TASK PROMPT -
How many lines in the items below contain the word "agent"? Reply with the number alone.

EXERCISE MATERIALS -

++++

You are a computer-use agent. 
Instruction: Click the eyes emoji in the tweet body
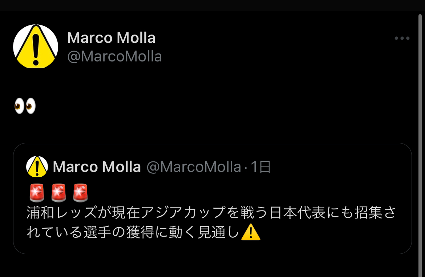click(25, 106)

++++

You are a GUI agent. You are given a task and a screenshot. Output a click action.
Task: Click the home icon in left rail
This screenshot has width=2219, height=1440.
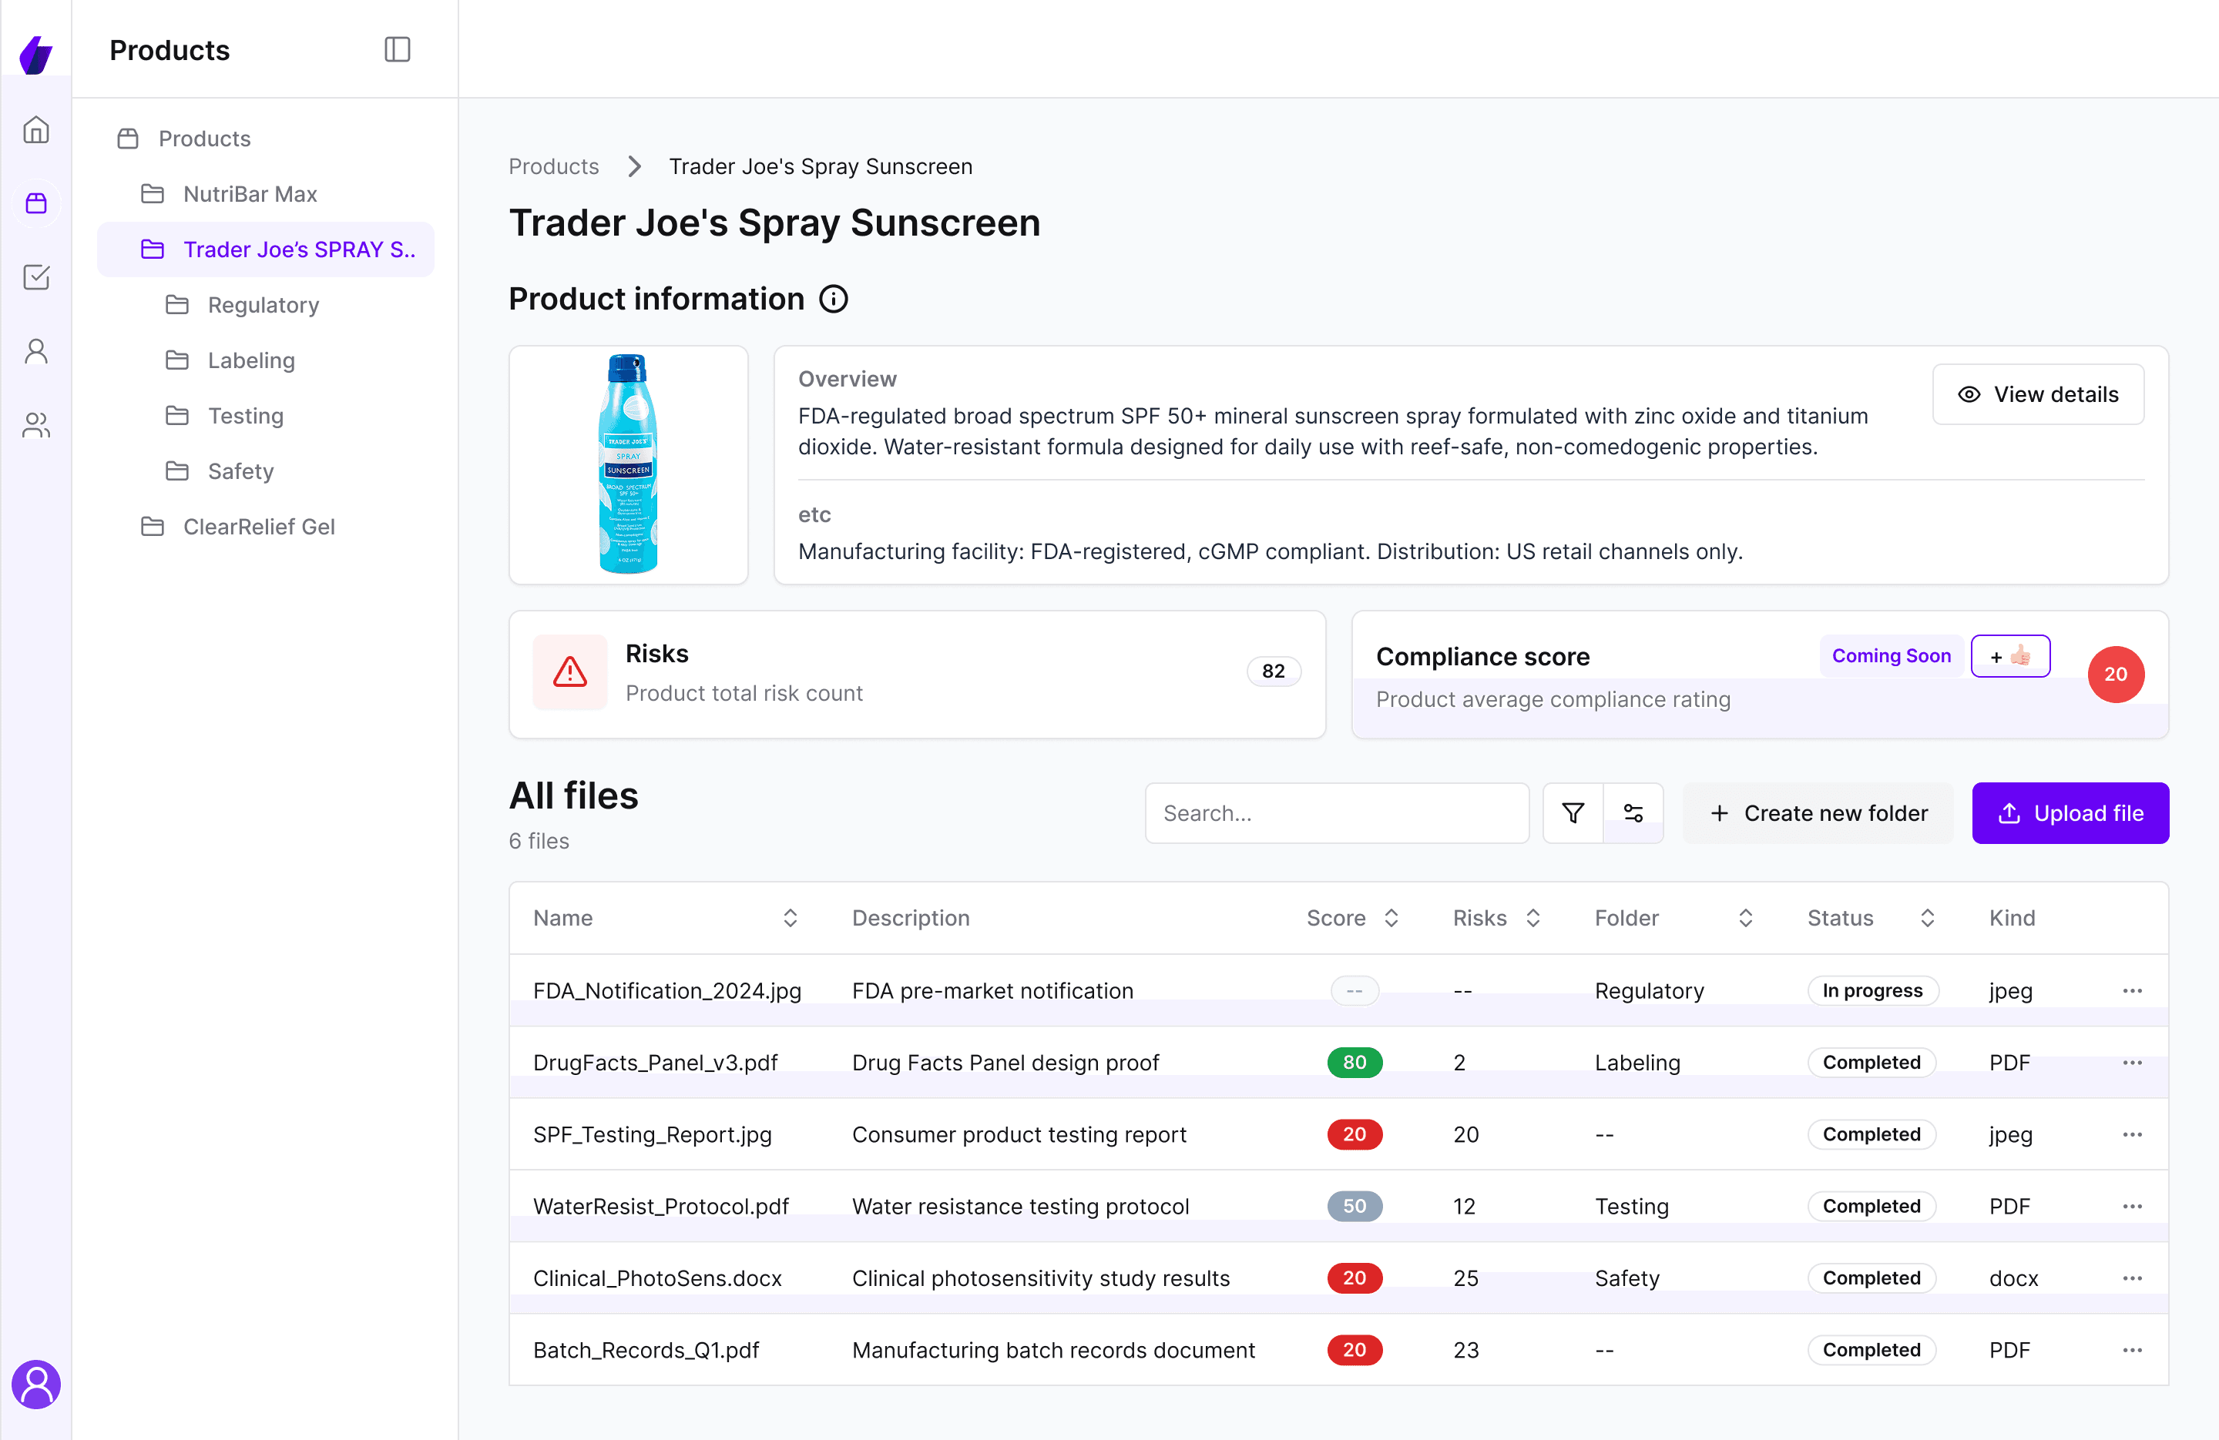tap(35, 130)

++++

SOLUTION TO THE PROBLEM -
2